Chancellor of the Exchequer George Osborne called for Conservatives to respect those who voted for the U.K. Independence Party, as a poll suggested opposition Labour lawmakers will win next year’s general election.
The poll of 26 marginal districts carried out by the Conservatives’ Michael Ashcroft showed Labour would lead by 12 points in a general election, garnering 41 percent of support, compared with 29 percent for the Tories. The poll, which comes after the May 22 local elections saw UKIP win 150 seats, also showed more than half of leader Nigel Farage’s supporters voted Conservative in 2010.
Osborne dismissed the possibility of a partnership with UKIP in a speech to the Conservative Home conference in London today, while urging members to show “respect too for those who cast their vote for another party, and that includes those who voted for UKIP on Thursday.”
The chancellor acknowledged that many Tory voters backed UKIP, which calls for Britain’s withdrawal from the European Union, in the local elections. Projections based on local results give Labour 31 percent of the national vote, the Tories 29 percent, UKIP 17 percent and the Liberal Democrats 13 percent. Prime Minister David Cameron has pledged to hold a referendum on EU membership by 2017.
While the Conservative Party must “respond to the anger justifiably felt with answers,” Osborne said, “only two people can be prime minister after the next election,” either “David Cameron, who has answers to the anger you feel, or Ed Miliband.”
Ashcroft’s poll, which surveyed more than 26,000 people by telephone between March 31 and May 18, with at least 1,000 respondents in each of the 26 districts, showed that only 51 percent of voters who backed UKIP would still vote for the party in next May’s general election, with more than two-thirds favoring Cameron over Miliband as prime minister. Still, Labour would benefit from a 6.5 percent swing away from the Tories in an election, the poll showed.
The Conservatives must “listen to the legitimate concerns people have about our economy, about immigration and welfare, about our schools and about Europe,” Osborne said. “We need them to understand that the only way that referendum on the EU will be achieved is with the Conservatives in government.”
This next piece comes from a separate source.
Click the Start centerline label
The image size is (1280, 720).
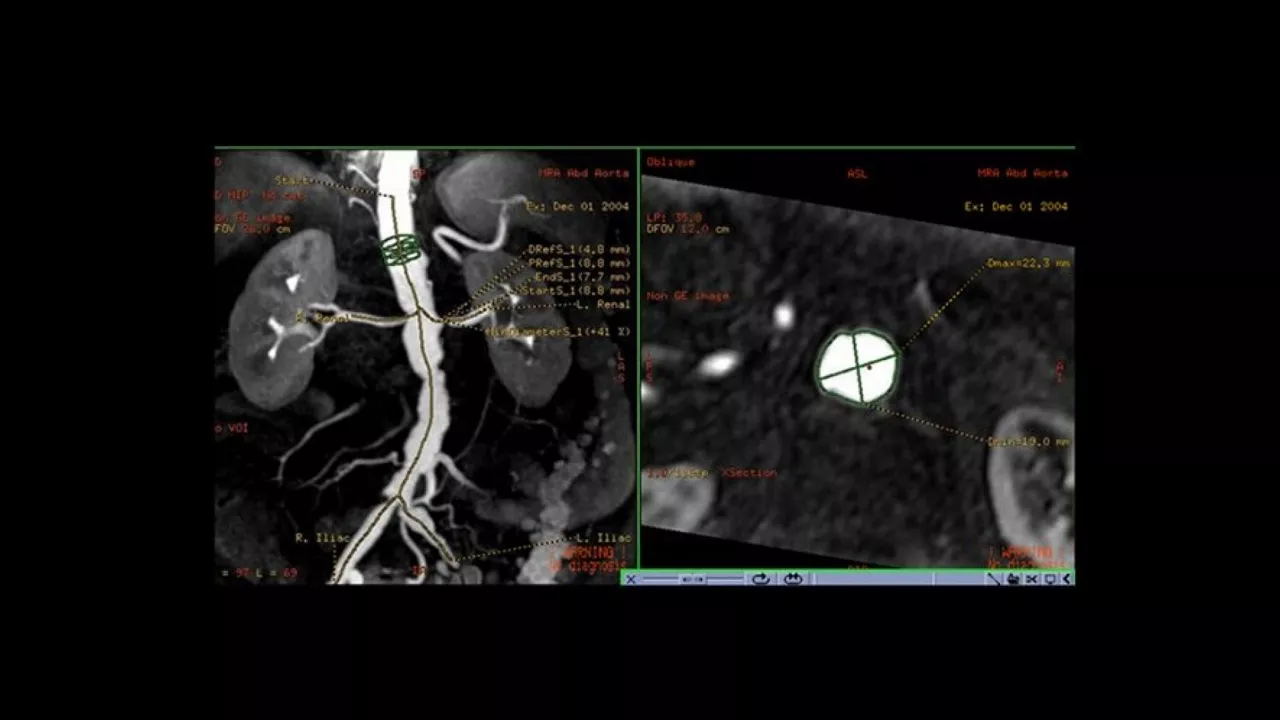[292, 181]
Governing parties usually fare poorly in British local elections, as voters use the polls to punish them. The Conservatives lost more than 200 seats and Labour gained more than 290, with figures in from most of the 161 councils across England. UKIP gained more than 150 seats.
‘UKIP Did Well’
“Even on the results yesterday, and I certainly don’t deny UKIP did well, UKIP would not have had members of Parliament,” while its leader doesn’t have “the right answers” for Britain’s future, Osborne said earlier today in an interview on the BBC Radio 4’s “Today” program.
“On the day of the elections, Nigel Farage sent out an e-mail to voters saying ‘today is your free hit’ against the political establishment,” Osborne said. “There’s no free hit in a general election,” as “a vote for anyone other than the Conservatives is a vote for Miliband.”
The local elections coincided with U.K. voting for the European Parliament. The European figures won’t be released until 10 p.m. London time tomorrow to allow remaining European Union countries to finish balloting.